** ASSIGNMENT **
From the records below, output exactly the lines starting at the line with "The image size is (819, 1456)." and ending at the line with "The image size is (960, 920).", both of them included, but no pictures.

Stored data
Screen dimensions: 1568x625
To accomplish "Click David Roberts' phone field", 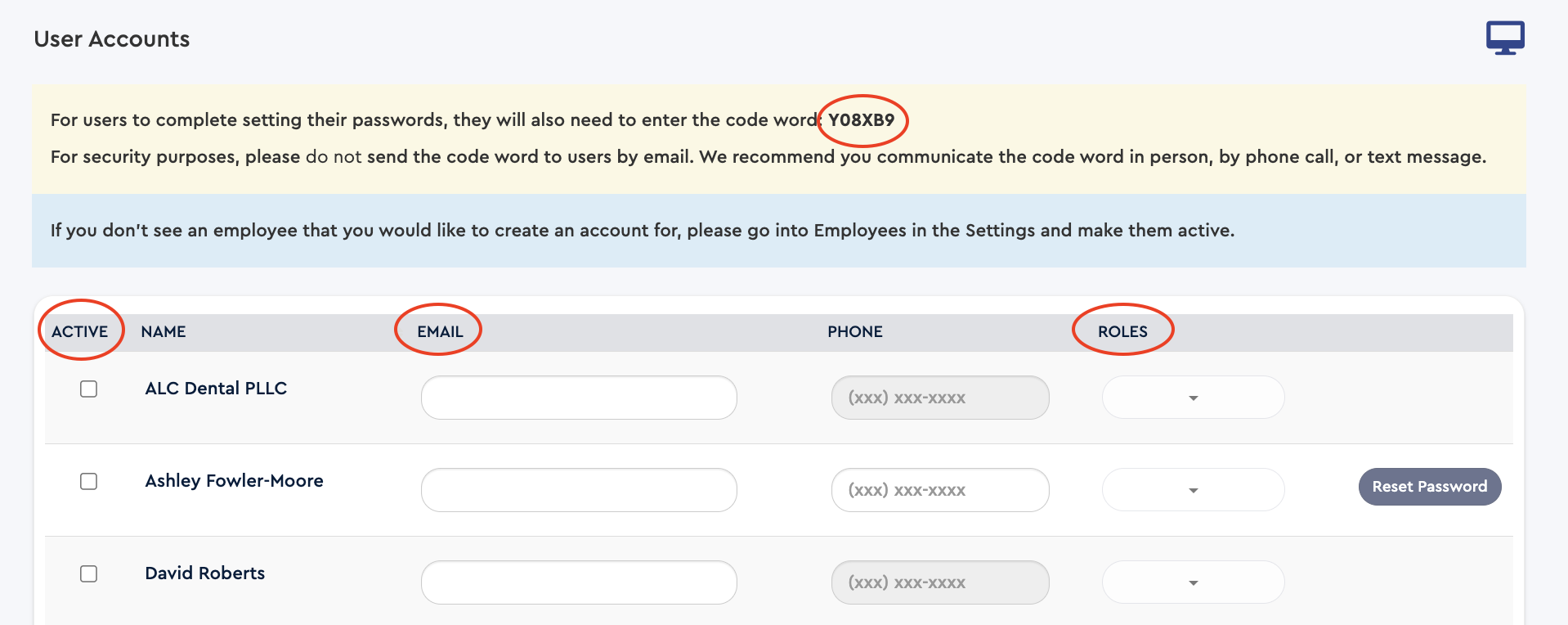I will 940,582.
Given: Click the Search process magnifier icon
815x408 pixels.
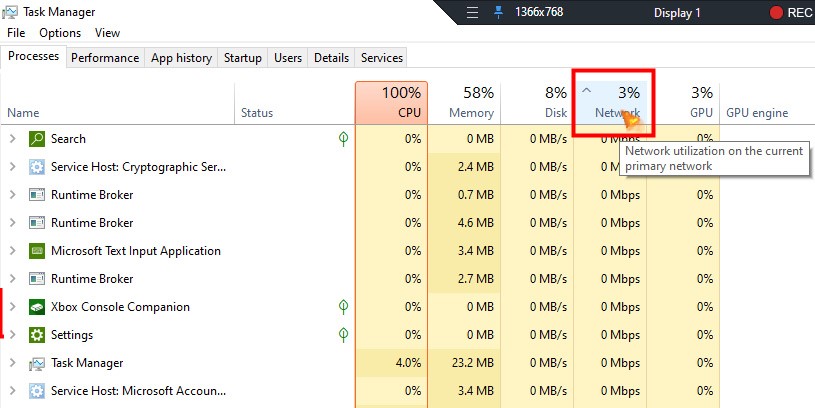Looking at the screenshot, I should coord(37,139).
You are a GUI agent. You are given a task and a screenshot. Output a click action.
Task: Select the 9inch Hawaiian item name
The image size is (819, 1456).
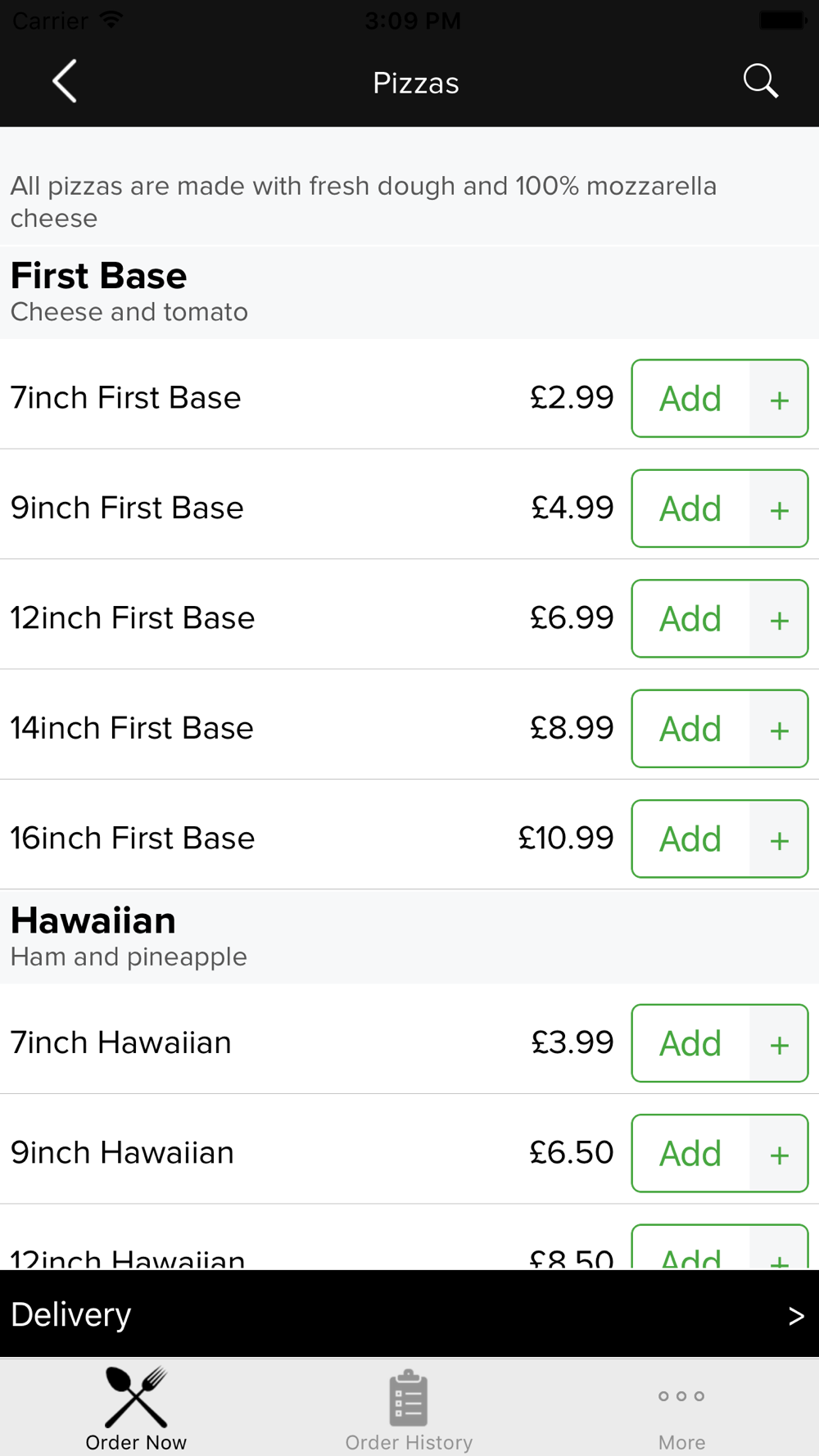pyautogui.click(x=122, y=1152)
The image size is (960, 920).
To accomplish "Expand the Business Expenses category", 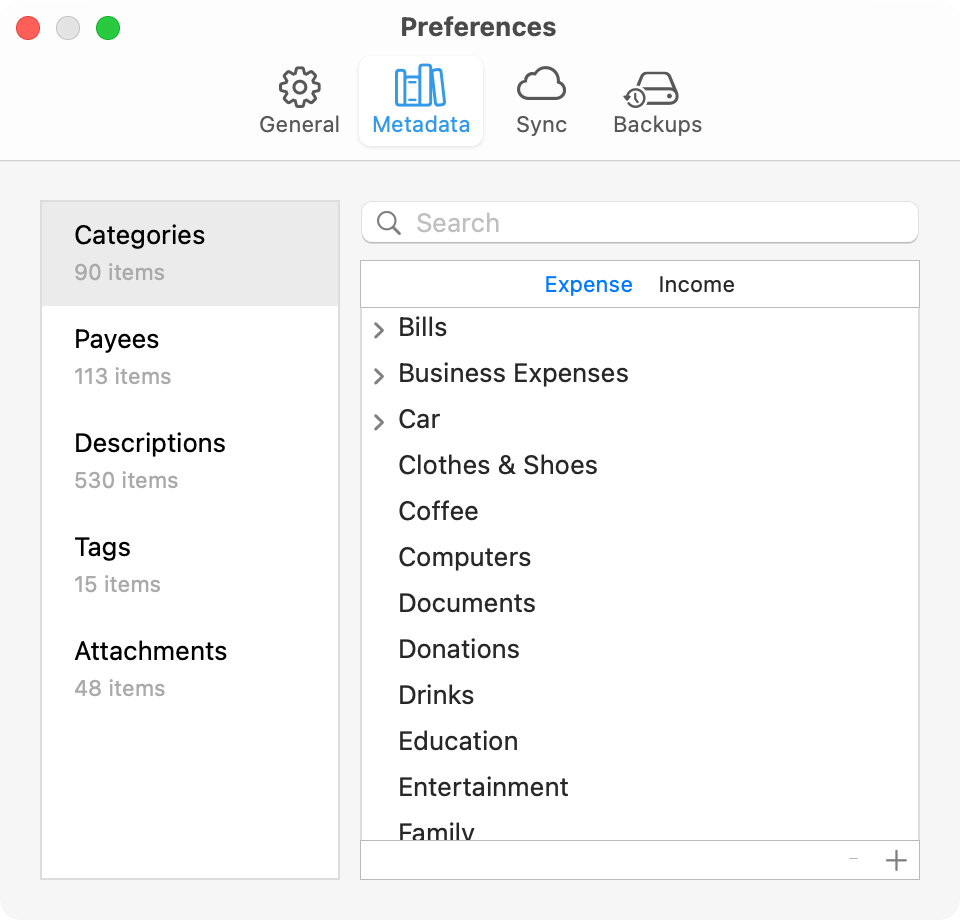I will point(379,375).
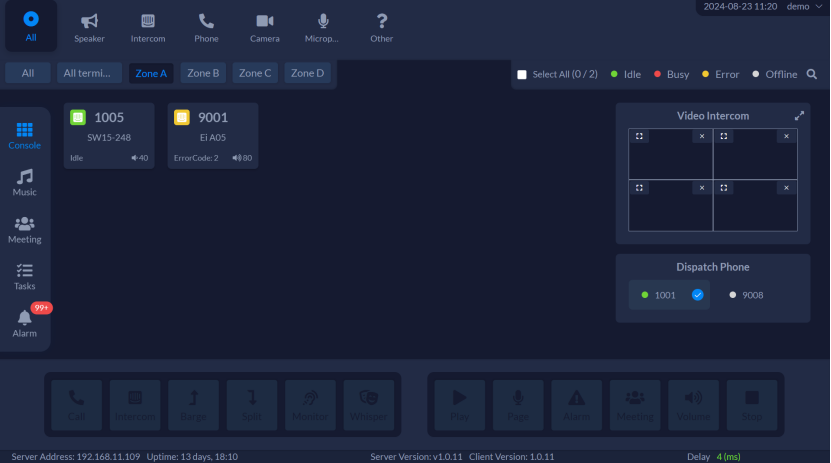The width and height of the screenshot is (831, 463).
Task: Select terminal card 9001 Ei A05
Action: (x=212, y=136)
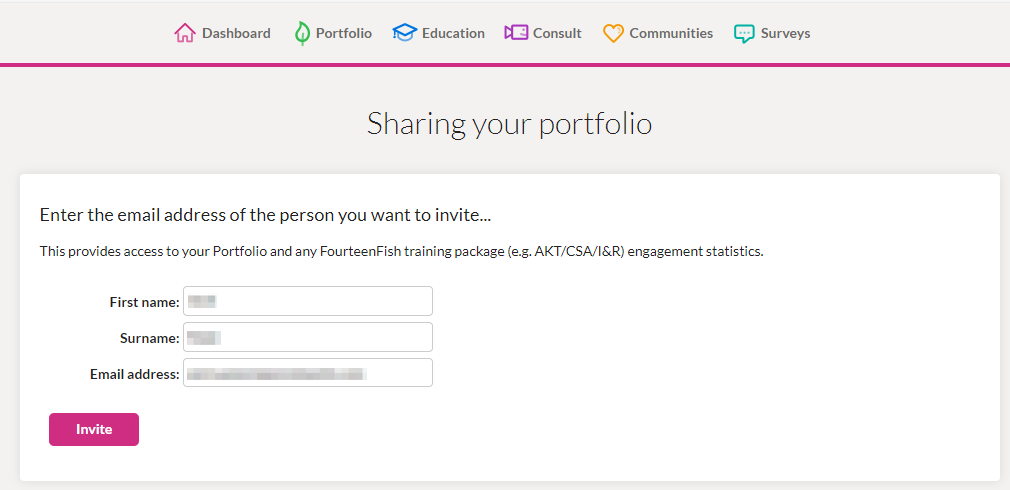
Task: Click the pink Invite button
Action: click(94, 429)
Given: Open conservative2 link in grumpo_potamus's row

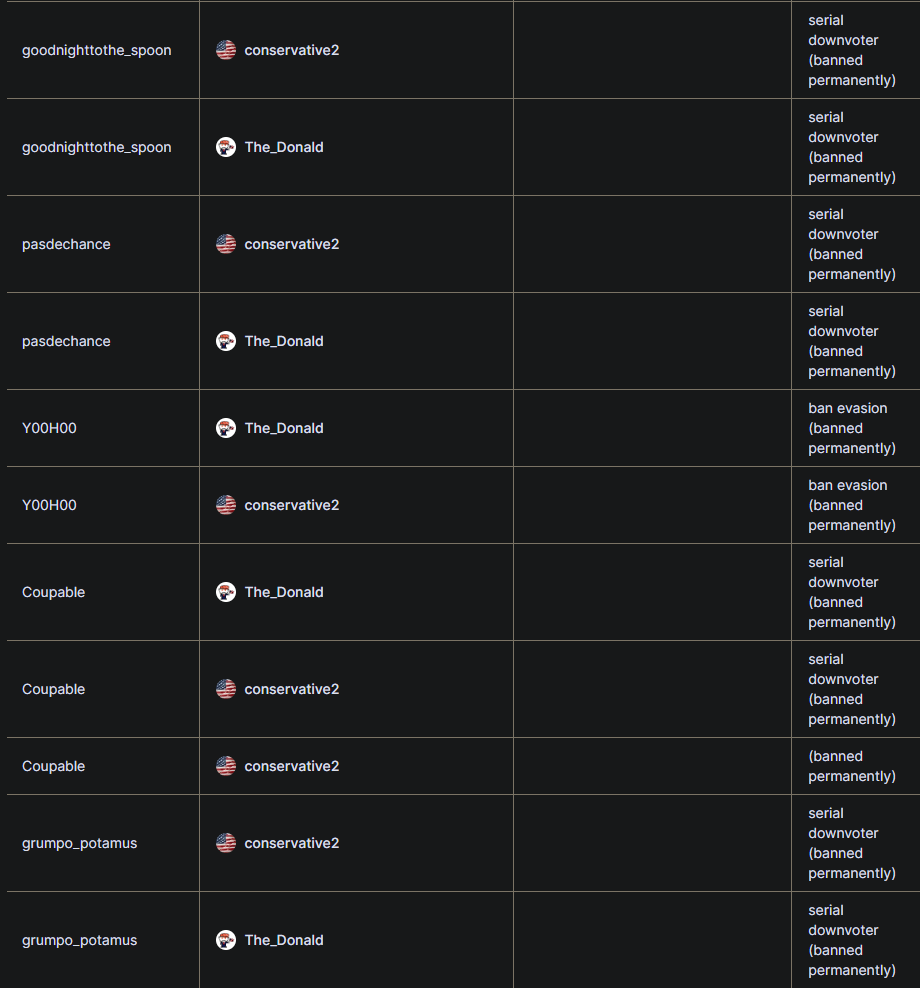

** REPLY **
The image size is (819, 1456).
pyautogui.click(x=122, y=1152)
The image size is (960, 920).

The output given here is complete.